My biggest complaint about restaurant criticism is that it is consumer oriented. The amount of space it gives to the aesthetics of cooking and dining is extremely limited. One would think that this dynamic would be much more prevalent at newspapers but restaurant criticism in magazines is not much better although they devote more space to their reviews. Unfortunately that space is usually taken up by descrptions of what type of flowers the restaurant has or where the chef takes his yoga classes every morning.

I wonder why no one writes about restaurants from the same perspective as other arts and other crafts? Why isn't the fall menu at Jean-Georges written about from the same perspective as the Richard Avedon show at the Met is written about? Isn't what a chef creates a personal statement in the same way? How come nobody writes about food and restaurants from that perspective? Is there not enough art in the craft of cooking for people to view it that way? I think the fact that publication insist on reveiwing restaurants as if they are reviewing the way a new Lexus drives, helps to perpetuate the growing malaise in restaurants everywhere. Would places like Daniel be as homogenous as they are if a serious restaurant reviewer was handing them their head on a silver platter for their ever increasing mediocrity whixh is the result of their cooking to a price point and not an aesthetic? I don't think so.
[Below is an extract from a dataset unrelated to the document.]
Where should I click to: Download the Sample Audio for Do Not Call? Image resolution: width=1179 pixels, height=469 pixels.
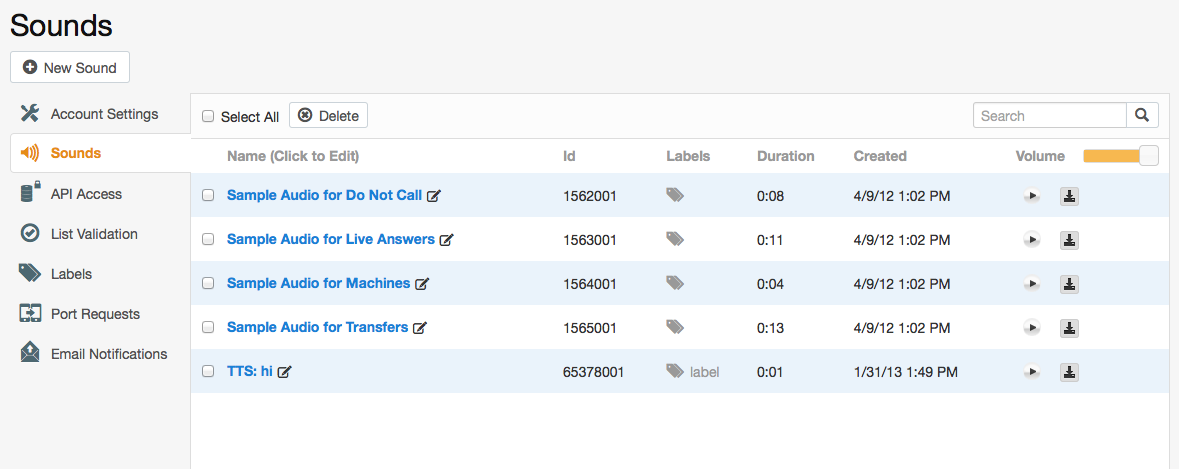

I wish this would change about restaurant reviews. And I have to say that when I post a review on the site, I try to be cognizant of this point. Hopefully I am successful sometimes. And it isn't that I think the consumer perspective should be abandoned. Yes, a couple taking the train in from the suburbs for their anniversary needs to know if Daniel is worth the $500 it is going to cost them for dinner. But I think that issue can be dispensed with by some rating system that incorporates the quality to price ratio. Currently reviews are dominated by explaining that issue in detail. But I think that if magazines and newspapers were to treat restaurant dining more like they treat going to the opera or a concert, food criticism would improve tremendously. Until then, there will be no such thing as reviews being art. Currently, the only food writing I can think of which could be considered art are works by great writers like Liebling and Trillin. But the reason they are great is that they didn't write about food from a consumer's perspective. They wrote about food from the perspective of culture. That the food they wrote about was exceptionaly delicious was just something that whet our appetities so we could learn about the various cultures they were describing and the various situations they were in when they had the experience. I wish that publications would take note of this and adjust their thinking.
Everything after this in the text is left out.